After his Oscar-nominated short turned the heads of producers Tim Burton and Timur Bekmambetov, former Weta artist Shane Acker delivers a full-length version of his terrifying vision of the future with this dark, dystopic animated fantasy. Boasting an all-star line-up of voices including Elijah Wood, Martin Landau, Jennifer Connelly, and John C. Reilly, “9” follows a group of sentient dolls, created during the final days of a devastating war against machines, who lead a post-apocalyptic search for a mystical life-giving device that will restore the spark of humanity to our otherwise decimated world.
Opens wide.
“9.9.09”
After more than 25 years of lugging the camera around on countless DTV nasties, cinematographer Howard Wexler takes only his second turn in the director’s chair, combining alien plagues, prophecies and pod people for this micro-budget sci-fi/horror hybrid.
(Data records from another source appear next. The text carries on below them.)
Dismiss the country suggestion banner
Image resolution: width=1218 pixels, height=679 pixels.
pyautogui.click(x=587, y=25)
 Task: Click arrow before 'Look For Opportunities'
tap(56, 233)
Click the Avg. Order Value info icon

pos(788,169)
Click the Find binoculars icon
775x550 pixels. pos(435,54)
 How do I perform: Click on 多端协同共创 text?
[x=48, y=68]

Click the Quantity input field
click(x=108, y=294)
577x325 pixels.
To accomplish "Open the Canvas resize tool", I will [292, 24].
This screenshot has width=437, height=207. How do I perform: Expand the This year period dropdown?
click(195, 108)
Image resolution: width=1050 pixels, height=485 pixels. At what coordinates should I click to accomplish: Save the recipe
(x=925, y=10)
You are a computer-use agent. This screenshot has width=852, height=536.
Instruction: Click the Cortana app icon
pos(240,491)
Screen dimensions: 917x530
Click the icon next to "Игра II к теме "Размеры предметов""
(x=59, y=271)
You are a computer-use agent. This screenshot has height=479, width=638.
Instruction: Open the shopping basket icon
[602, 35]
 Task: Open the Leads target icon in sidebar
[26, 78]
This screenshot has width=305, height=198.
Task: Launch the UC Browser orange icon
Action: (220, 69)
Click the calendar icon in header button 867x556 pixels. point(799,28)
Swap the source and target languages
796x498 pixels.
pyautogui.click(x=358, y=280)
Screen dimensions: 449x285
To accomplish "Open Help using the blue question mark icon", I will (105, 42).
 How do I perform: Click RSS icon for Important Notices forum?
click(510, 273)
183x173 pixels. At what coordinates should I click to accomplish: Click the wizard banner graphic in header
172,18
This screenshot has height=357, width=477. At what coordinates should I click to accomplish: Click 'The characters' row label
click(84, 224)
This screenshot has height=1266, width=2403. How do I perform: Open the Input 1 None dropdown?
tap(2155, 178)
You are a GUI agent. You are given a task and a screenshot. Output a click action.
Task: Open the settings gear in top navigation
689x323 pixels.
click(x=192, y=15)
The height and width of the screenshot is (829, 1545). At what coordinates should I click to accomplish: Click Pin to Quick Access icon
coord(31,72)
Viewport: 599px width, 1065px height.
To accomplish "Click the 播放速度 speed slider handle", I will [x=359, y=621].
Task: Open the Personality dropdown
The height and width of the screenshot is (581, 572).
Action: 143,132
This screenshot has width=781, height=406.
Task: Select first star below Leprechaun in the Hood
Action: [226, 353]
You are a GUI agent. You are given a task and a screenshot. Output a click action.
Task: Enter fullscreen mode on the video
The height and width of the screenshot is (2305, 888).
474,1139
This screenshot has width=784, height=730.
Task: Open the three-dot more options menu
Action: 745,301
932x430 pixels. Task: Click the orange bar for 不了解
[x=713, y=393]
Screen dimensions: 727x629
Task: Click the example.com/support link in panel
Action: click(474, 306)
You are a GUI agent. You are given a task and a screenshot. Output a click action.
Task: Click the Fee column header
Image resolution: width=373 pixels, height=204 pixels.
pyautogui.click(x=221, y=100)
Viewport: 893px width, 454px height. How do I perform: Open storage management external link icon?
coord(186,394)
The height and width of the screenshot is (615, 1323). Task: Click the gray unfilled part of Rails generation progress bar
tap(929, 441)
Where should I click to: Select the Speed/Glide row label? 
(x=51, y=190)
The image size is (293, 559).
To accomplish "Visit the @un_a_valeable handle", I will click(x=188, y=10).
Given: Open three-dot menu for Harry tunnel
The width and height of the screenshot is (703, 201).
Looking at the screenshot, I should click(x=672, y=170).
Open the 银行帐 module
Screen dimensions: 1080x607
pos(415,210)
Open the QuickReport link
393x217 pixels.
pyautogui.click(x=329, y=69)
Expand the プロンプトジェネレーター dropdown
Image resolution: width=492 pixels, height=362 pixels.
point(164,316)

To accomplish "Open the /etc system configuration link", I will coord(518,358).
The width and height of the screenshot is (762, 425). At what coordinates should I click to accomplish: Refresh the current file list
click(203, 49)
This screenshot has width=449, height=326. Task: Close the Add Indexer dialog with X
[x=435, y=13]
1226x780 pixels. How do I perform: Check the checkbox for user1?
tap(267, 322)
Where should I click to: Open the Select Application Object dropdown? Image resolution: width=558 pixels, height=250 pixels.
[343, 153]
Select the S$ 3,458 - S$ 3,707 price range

Perennial bit-parter Lochlyn Munro leads a cast of unknown up-and-comers as a small-town sheriff confronted by a spate of murders and disappearances linked to a mysterious meteorite and its parasitic passengers that transform simple folk into monsters.
Opens in Los Angeles.
“Crude”
Hoping to do for Chevron’s share price what The Yes Men did for Dow Chemical, Emmy-Award-winning filmmaker Joe Berlinger skillfully knits together an eco-doc, a humanitarian drama and elements of a tense legal thriller in documenting an epic environmental disaster unfolding in Ecuador. Spending three years alongside the sick and the disabled, Berlinger chronicles the achingly slow progress of the largest environmental lawsuit in history, where the shambolic nature of the legal system really does allow one to make those fist-pounding dramatic speeches in a crowded, camera-filled courtroom.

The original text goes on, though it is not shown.